I want to be frank with this article. It’s written to a very specific type of member on BP. We all started off like them, but some of us have grown past it. It bothers me so many people haven’t yet, and I’d like to address one of the main reasons why I think that is.

I’m referring to those who have been spending sizable amounts of time on BP and still haven’t bought your first property. If this is you, you know who you are. You are educated, you understand the process, you have the resources, and you know where to go to find the answers to the questions that will pop up. You are equipped for the journey, but you aren’t taking the plunge.

We have all heard the typical reasons why this is:

  • Analysis paralysis
  • Lack of mentors
  • Too hard to find a deal
  • Agents aren’t doing a good enough job
  • Interest rates are rising
  • Blah, blah, blah

I’d like to suggest there might be one reason that is bigger than all of these, and nobody is really talking about it.

Unreasonable expectations.

If you’re like the majority of BiggerPockets members, you’re getting a lot from this site. You check the blog weekly for new posts, you follow the webinars, you peruse the forums looking for new information or new questions. You read their books, engage with the community, and genuinely look for guidance. You’re doing everything you can to faithfully pursue this dream of financial freedom through real estate. You really believe it can happen. You know what to do, but you’re not doing it.

Why is that?

Emotion vs. Logic

Let me start by taking a minute to step back to describe a phenomenon that affects our decision-making process. The concept is very simple. When I became a real estate agent and began representing people buying residential property, I did what any other human would do. I took what I already knew and applied it to a new setting. I approached my clients with the same approach I would use in my own previous experience investing.

This usually meant I would work hard to find them a property we could buy under market value, explain how we could rehab it to bring it up to date, and show them all the money they would save. No brainer for us investors, right? Problem is, my clients would sit there and nod their heads, proclaim how “smart” I was, and then say they needed to think about it. Needing to think about it never resulted in an offer being written. After a time, this became frustrating, and I reached out for advice. An experienced agent helped solve my problem. He told me:

“Information makes people think. Emotion makes them act.”

▸ DATA PROVIDED

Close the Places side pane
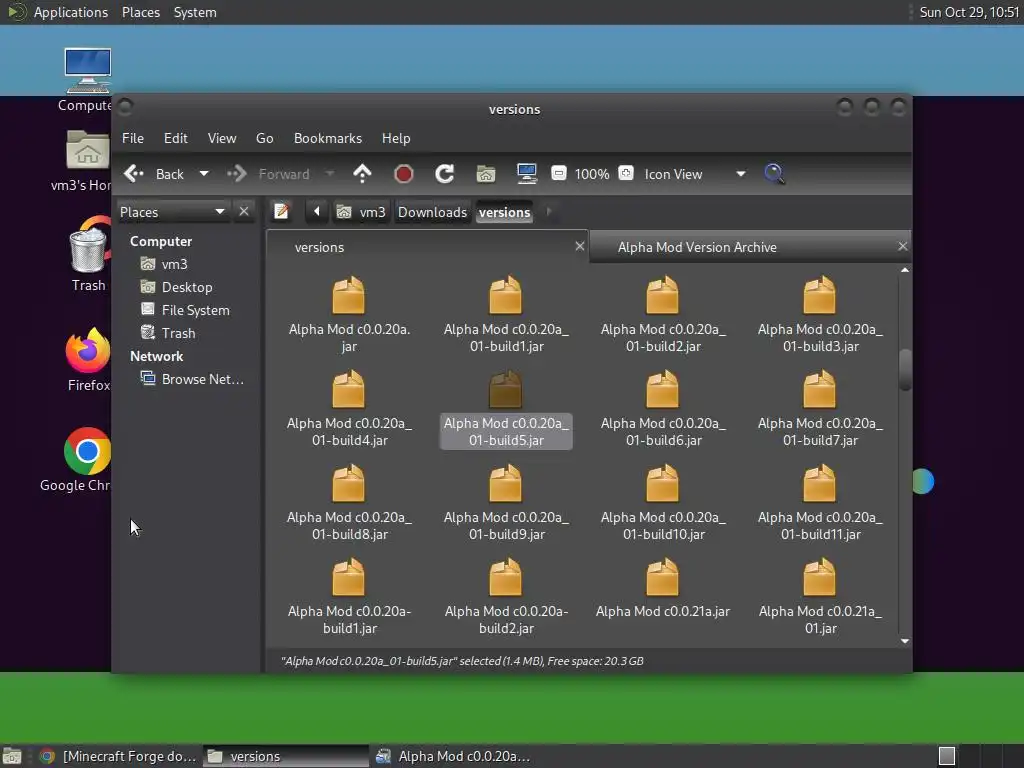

▸ JOB 1
In the BiggerPockets article, what one reason does the writer suggest might be bigger than all the typical ones?
▸ JOB 2
Put this sentence from the BiggerPockets article into Spanish: "Needing to think about it never resulted in an offer being written."
▸ JOB 3
Set down the part of the BiggerPockets article between "We have all" and "not doing it.", inclusive.
Use only the BiggerPockets article for what comes next, not the data.

▸ EXERCISE SOLUTION 1
Unreasonable expectations.

▸ EXERCISE SOLUTION 2
Necesitar pensarlo nunca dio como resultado que se redactara una oferta.

▸ EXERCISE SOLUTION 3
We have all heard the typical reasons why this is:

  • Analysis paralysis
  • Lack of mentors
  • Too hard to find a deal
  • Agents aren’t doing a good enough job
  • Interest rates are rising
  • Blah, blah, blah

I’d like to suggest there might be one reason that is bigger than all of these, and nobody is really talking about it.

Unreasonable expectations.

If you’re like the majority of BiggerPockets members, you’re getting a lot from this site. You check the blog weekly for new posts, you follow the webinars, you peruse the forums looking for new information or new questions. You read their books, engage with the community, and genuinely look for guidance. You’re doing everything you can to faithfully pursue this dream of financial freedom through real estate. You really believe it can happen. You know what to do, but you’re not doing it.